Note: In order to expose the advantages of handling each discrete data point via its dedicated (logical-level) column, this answer is based exclusively on the following excerpt:
…someone is assigned to work on this asset of this type. I was thinking of storing it like assetType.assetID so asset type 5 and id 99 would be decimal 5.99…
In order to analyze the scenario in full (every entity type, property and association of relevance), a description of all the informational requirements of the particular business domain you are working on is indispensable; in other words, one has to know the applicable business rules, which at the time of this edit, have not yet been provided.
If you want to supply all the information required, with all the relevant details involved, just let me know and I would be glad to share my take on the scenario as a whole.
You clarified via comments that your intention is building a relational database, so retaining two distinct pieces of information in the same column would imply multiple downsides, e.g.:
The logical level of abstraction of the database under consideration would not be representing the corresponding conceptual schema with the required precision.
Logical-level constraints (value validation) would be much harder (or impossible) to set up declaratively (one has to resort to archaic, sub-optimal, procedural methods to protect data integrity).
Data manipulation at the logical level becomes needlessly cumbersome.
The work that the database management system has to perform at the physical level in order to optimize or even support the logical operations becomes superfluously more complex.

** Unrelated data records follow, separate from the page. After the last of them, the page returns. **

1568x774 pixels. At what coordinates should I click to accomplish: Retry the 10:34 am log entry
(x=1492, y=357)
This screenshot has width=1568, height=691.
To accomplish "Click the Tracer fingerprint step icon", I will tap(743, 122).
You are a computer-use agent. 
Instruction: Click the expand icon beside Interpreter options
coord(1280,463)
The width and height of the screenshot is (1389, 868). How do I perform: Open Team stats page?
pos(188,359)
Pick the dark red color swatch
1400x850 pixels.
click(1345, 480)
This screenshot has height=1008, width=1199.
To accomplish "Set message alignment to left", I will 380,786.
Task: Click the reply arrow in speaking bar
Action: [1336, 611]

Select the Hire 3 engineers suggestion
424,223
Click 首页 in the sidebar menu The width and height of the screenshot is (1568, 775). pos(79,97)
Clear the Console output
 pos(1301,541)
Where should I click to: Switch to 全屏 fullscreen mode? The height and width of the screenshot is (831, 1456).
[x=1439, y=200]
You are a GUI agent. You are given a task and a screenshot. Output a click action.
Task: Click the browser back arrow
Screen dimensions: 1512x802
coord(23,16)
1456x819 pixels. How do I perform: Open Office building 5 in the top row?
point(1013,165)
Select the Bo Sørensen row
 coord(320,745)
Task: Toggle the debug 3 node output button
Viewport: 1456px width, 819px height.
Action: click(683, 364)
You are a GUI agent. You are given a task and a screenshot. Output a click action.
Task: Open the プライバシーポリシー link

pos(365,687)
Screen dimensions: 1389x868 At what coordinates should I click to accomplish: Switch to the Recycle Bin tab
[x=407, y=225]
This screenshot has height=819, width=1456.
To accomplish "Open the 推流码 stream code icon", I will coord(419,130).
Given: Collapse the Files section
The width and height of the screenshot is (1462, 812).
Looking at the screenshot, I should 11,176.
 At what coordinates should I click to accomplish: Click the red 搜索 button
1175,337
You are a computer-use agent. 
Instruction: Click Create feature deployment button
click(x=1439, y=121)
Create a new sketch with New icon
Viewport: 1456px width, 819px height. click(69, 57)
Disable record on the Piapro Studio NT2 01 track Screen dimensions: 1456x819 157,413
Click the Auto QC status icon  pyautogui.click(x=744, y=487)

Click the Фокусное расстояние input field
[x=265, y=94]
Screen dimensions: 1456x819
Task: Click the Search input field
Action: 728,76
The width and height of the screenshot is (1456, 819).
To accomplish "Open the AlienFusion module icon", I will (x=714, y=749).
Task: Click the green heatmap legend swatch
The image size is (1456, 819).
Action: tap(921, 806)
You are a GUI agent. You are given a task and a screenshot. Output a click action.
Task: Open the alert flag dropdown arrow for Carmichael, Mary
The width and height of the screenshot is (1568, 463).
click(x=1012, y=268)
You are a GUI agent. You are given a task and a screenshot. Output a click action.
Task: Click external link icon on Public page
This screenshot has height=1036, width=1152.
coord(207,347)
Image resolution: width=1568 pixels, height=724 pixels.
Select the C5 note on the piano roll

Database usage, in general, becomes unnecessarily more difficult since the database structure and constraints would be puzzling for DBAs, application programmers and, more importantly, end users (in certain environments, there are power users who access databases without application program assistance).
The Asset example
Let us use the scenario about the Asset entity type as an example. So, starting the analysis from the conceptual level, one can say that:
- An Asset is primarily distinguished by its Id
- An Asset is alternatively distinguished by exactly-one Name
- An Asset is classified by exactly-one Type.
- A Type classifies zero-one-or-more Assets
Therefore, the informational requirement of that particular business domain entails keeping track of two distinct data points, i.e., Asset.Id and Asset.Type, each of which carries an exact meaning; hence, at this stage it is very clear that each of them:
- entails a specific set of constraints; and
- has the potential of undergoing manipulation individually.
Subsequently one can represent said conceptual elements by way of the following logical-level SQL-DDL layout:
CREATE TABLE asset_type (
asset_type_id INT NOT NULL,
name CHAR(30) NOT NULL,
CONSTRAINT asset_type_PK PRIMARY KEY (asset_type_id),
CONSTRAINT asset_type_AK UNIQUE (name) -- ALTERNATE KEY.
CREATE TABLE asset (
asset_id INT NOT NULL,
name CHAR(30) NOT NULL,
asset_type_id INT NOT NULL,
CONSTRAINT asset_PK PRIMARY KEY (asset_id),
CONSTRAINT asset_AK UNIQUE (name), -- ALTERNATE KEY.
CONSTRAINT asset_to_asset_type_FK FOREIGN KEY (asset_type_id)
REFERENCES asset_type (asset_type_id)
As demonstrated, each datum would be kept in its dedicated column, and with this arrangement:
One can constrain
asset.asset_id declaratively as the PRIMARY KEY of the
asset table, which prevents the possibility of accepting duplicated values in such a column. The database management system programmers have worked on optimizing the related physical-level processes carried out “under the hood” for years.
Being declared as a PRIMARY KEY, the
asset.asset_id column can now be “used as a target” from one ore more FOREIGN KEY constraints, in case it is necessary.
It is very easy to guarantee referential integrity by way of declaring a FOREIGN KEY constraint on the
asset.asset_type_id column, making a reference to
You do not have to resort to functions accessing column value sub-parts (as in the case of the non-atomic combined column) in data manipulation operations, be it INSERTs, SELECTs, UPDATEs, DELETEs or combinations thereof. Functions would (1) increase processing time at the physical level and (2) would reduce code readability.
The (a) logical layout reflects the (b) conceptual schema with precision, which aids all the interested parties when interpreting data structure and result sets. Writing the queries themselves is much simpler because each column stands for a clear and individual piece of information.
At the physical level, having a separate
asset.asset_type_id column permits fixing one (or more) single- or multi-column index(es) for this table, which can speed up execution of logical queries that, e.g., include the column as a condition in the WHERE clause.
Thus, in view of all of the above, my main point is: Each data point of interest should be represented at the logical level by its corresponding —properly typed and properly constrained— individual column.
I recommend re-analyzing thoroughly the scenario on your own, starting at (i) the conceptual level and then proceeding with (ii) the corresponding logical design, since that method facilitates obtaining an exact mapping and you will be able to avoid uncalled-for hacks straightforwardly.
You mention in the question that you are interested in enabling some kind of audit trail for the database at issue so, in light of that, I would suggest following an approach like the one I expose in this answer and in this other answer (both about temporal capabilities) with the pertinent adaptations, of course.